Et ils s'imposent: Patrick Fischer a atteint deux fois la finale du Mondial en tant que sélectionneur national. Jan Cadieux a remporté le championnat et la Ligue des champions avec Genève-Servette, Luca Cereda la Coupe Spengler avec Ambri et Marco Bayer vient de triompher en Ligue des champions avec les ZSC Lions.
Au premier tour des play-in, Paterlini et Cereda ont d'ailleurs battu deux coachs scandinaves (respectivement Lauri Marjamäki à Kloten et Johan Lundskog à Rapperswil). Pourtant, les Finlandais et les Suédois sont les gardiens du Graal de la tactique en hockey.
Heinz Ehlers n'a jamais eu la chance d'entraîner une grande équipe, un candidat au titre, en National League. Il a dû trouver, avec des underdogs, des moyens tactiques pour s'imposer face aux titans. C'est ainsi qu'il est devenu célèbre comme l'un des plus grands artistes de la défense depuis l'introduction des play-offs (1986).

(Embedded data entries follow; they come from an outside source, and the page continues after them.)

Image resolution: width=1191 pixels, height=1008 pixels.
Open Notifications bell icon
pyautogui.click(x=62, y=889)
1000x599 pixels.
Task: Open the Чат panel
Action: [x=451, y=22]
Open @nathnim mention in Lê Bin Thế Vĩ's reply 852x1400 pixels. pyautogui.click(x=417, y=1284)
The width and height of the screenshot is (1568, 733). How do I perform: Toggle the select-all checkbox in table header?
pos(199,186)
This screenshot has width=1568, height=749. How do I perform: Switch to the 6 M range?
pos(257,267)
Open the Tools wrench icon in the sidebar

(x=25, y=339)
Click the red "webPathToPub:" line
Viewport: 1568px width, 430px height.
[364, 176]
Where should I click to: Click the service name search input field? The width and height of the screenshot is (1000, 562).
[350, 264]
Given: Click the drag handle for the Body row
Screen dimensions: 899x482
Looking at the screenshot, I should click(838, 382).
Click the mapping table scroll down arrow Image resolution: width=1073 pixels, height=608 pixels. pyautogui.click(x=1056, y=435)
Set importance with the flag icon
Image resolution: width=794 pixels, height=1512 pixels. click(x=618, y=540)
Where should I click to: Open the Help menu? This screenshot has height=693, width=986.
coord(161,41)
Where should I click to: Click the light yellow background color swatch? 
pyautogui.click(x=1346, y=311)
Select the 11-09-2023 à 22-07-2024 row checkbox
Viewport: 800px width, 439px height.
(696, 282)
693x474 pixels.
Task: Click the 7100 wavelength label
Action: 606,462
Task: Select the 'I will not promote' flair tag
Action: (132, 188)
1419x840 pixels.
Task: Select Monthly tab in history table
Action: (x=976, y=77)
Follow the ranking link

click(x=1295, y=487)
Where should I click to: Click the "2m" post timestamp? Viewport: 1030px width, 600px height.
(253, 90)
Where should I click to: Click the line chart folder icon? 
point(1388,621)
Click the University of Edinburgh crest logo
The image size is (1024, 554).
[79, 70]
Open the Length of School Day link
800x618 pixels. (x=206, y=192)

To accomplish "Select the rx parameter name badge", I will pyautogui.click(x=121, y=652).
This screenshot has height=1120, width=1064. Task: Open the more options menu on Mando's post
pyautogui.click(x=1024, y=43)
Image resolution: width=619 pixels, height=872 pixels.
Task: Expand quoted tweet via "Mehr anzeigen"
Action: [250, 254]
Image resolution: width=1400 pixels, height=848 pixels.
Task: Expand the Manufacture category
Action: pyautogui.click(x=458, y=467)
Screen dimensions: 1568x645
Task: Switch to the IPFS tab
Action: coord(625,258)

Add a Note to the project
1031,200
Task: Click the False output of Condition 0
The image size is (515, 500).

Thierry Paterlini est sous contrat à Langnau jusqu'en 2027, avec une clause de sortie pour le poste de sélectionneur national. Un jour successeur de Patrick Fischer? Pourquoi pas.
Mais il serait encore plus intéressant de voir l'actuel coach des Tigres à la barre d'un titan. Par exemple à Zurich, Davos, Genève, Berne voire Lugano. Il aurait alors la chance de devenir encore plus célèbre qu'Heinz Ehlers.